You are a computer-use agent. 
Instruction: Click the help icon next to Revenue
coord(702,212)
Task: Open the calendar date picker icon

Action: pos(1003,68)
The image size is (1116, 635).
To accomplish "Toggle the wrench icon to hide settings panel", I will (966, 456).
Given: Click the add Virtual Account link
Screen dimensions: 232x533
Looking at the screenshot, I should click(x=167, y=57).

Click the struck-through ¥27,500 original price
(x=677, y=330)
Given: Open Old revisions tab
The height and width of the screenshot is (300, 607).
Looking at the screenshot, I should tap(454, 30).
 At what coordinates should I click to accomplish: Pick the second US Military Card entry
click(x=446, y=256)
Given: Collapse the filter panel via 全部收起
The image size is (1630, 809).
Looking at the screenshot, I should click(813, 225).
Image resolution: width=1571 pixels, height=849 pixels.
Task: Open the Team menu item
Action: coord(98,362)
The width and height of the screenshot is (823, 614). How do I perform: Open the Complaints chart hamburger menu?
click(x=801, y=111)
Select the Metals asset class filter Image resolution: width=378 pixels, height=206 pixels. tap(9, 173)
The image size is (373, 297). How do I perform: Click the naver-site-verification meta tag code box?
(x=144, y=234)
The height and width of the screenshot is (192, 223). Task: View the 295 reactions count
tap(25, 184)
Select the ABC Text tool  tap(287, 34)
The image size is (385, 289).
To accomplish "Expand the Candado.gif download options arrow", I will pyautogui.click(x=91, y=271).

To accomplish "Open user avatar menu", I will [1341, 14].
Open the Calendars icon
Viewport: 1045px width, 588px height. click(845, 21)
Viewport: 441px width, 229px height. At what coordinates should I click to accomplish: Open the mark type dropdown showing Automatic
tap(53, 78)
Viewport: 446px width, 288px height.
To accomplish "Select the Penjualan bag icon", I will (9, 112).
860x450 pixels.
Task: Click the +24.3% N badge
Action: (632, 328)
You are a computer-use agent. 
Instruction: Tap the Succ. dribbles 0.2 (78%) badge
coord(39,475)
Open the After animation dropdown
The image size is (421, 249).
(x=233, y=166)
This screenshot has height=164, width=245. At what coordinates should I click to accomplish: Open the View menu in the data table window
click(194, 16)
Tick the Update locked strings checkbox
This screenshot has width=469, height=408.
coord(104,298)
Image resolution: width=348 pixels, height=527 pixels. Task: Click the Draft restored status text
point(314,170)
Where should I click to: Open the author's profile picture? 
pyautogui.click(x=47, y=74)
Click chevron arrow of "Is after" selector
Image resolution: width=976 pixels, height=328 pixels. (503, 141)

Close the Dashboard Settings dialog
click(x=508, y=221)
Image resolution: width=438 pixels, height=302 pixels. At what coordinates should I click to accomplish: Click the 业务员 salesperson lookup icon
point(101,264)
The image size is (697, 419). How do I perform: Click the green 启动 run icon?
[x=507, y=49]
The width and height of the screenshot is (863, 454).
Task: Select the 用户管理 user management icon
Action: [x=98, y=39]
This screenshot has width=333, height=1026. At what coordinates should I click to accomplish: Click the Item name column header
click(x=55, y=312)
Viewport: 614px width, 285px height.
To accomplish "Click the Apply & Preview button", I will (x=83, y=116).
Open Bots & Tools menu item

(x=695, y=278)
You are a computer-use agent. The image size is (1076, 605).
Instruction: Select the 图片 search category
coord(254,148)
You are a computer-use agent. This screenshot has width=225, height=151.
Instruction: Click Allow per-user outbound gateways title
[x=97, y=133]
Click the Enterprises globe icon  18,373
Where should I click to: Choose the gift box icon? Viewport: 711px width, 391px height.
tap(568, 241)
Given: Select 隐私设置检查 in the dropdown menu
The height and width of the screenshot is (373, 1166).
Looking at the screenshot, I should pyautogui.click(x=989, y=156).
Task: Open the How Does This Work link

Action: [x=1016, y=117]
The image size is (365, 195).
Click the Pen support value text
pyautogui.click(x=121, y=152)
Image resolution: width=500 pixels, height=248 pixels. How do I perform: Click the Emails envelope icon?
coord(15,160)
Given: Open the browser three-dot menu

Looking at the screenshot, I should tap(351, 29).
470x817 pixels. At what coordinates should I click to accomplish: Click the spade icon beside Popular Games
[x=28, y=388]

━━━━━━━━━━

Update all of the data above by replacing every "Given:" with "Goal:", and leave everything else unchanged.

You are a computer-use agent. 
Instruction: Click the help icon next to Revenue
coord(702,212)
Task: Open the calendar date picker icon

Action: pos(1003,68)
The image size is (1116, 635).
To accomplish "Toggle the wrench icon to hide settings panel", I will (966, 456).
Goal: Click the add Virtual Account link
Screen dimensions: 232x533
Looking at the screenshot, I should click(x=167, y=57).

Click the struck-through ¥27,500 original price
(x=677, y=330)
Goal: Open Old revisions tab
The height and width of the screenshot is (300, 607).
Looking at the screenshot, I should tap(454, 30).
 At what coordinates should I click to accomplish: Pick the second US Military Card entry
click(x=446, y=256)
Goal: Collapse the filter panel via 全部收起
The image size is (1630, 809).
Looking at the screenshot, I should click(813, 225).
Image resolution: width=1571 pixels, height=849 pixels.
Task: Open the Team menu item
Action: coord(98,362)
The width and height of the screenshot is (823, 614). How do I perform: Open the Complaints chart hamburger menu?
click(x=801, y=111)
Select the Metals asset class filter Image resolution: width=378 pixels, height=206 pixels. tap(9, 173)
The image size is (373, 297). How do I perform: Click the naver-site-verification meta tag code box?
(x=144, y=234)
The height and width of the screenshot is (192, 223). Task: View the 295 reactions count
tap(25, 184)
Select the ABC Text tool  tap(287, 34)
The image size is (385, 289).
To accomplish "Expand the Candado.gif download options arrow", I will pyautogui.click(x=91, y=271).

To accomplish "Open user avatar menu", I will [1341, 14].
Open the Calendars icon
Viewport: 1045px width, 588px height. click(845, 21)
Viewport: 441px width, 229px height. At what coordinates should I click to accomplish: Open the mark type dropdown showing Automatic
tap(53, 78)
Viewport: 446px width, 288px height.
To accomplish "Select the Penjualan bag icon", I will (9, 112).
860x450 pixels.
Task: Click the +24.3% N badge
Action: (632, 328)
You are a computer-use agent. 
Instruction: Tap the Succ. dribbles 0.2 (78%) badge
coord(39,475)
Open the After animation dropdown
The image size is (421, 249).
(x=233, y=166)
This screenshot has height=164, width=245. At what coordinates should I click to accomplish: Open the View menu in the data table window
click(194, 16)
Tick the Update locked strings checkbox
This screenshot has width=469, height=408.
coord(104,298)
Image resolution: width=348 pixels, height=527 pixels. Task: Click the Draft restored status text
point(314,170)
Where should I click to: Open the author's profile picture? 
pyautogui.click(x=47, y=74)
Click chevron arrow of "Is after" selector
Image resolution: width=976 pixels, height=328 pixels. (503, 141)

Close the Dashboard Settings dialog
click(x=508, y=221)
Image resolution: width=438 pixels, height=302 pixels. At what coordinates should I click to accomplish: Click the 业务员 salesperson lookup icon
point(101,264)
The image size is (697, 419). How do I perform: Click the green 启动 run icon?
[x=507, y=49]
The width and height of the screenshot is (863, 454).
Task: Select the 用户管理 user management icon
Action: [x=98, y=39]
This screenshot has width=333, height=1026. At what coordinates should I click to accomplish: Click the Item name column header
click(x=55, y=312)
Viewport: 614px width, 285px height.
To accomplish "Click the Apply & Preview button", I will (x=83, y=116).
Open Bots & Tools menu item

(x=695, y=278)
You are a computer-use agent. The image size is (1076, 605).
Instruction: Select the 图片 search category
coord(254,148)
You are a computer-use agent. This screenshot has width=225, height=151.
Instruction: Click Allow per-user outbound gateways title
[x=97, y=133]
Click the Enterprises globe icon  18,373
Where should I click to: Choose the gift box icon? Viewport: 711px width, 391px height.
tap(568, 241)
Goal: Select 隐私设置检查 in the dropdown menu
The height and width of the screenshot is (373, 1166).
Looking at the screenshot, I should pyautogui.click(x=989, y=156).
Task: Open the How Does This Work link

Action: [x=1016, y=117]
The image size is (365, 195).
Click the Pen support value text
pyautogui.click(x=121, y=152)
Image resolution: width=500 pixels, height=248 pixels. How do I perform: Click the Emails envelope icon?
coord(15,160)
Goal: Open the browser three-dot menu

Looking at the screenshot, I should tap(351, 29).
470x817 pixels. At what coordinates should I click to accomplish: Click the spade icon beside Popular Games
[x=28, y=388]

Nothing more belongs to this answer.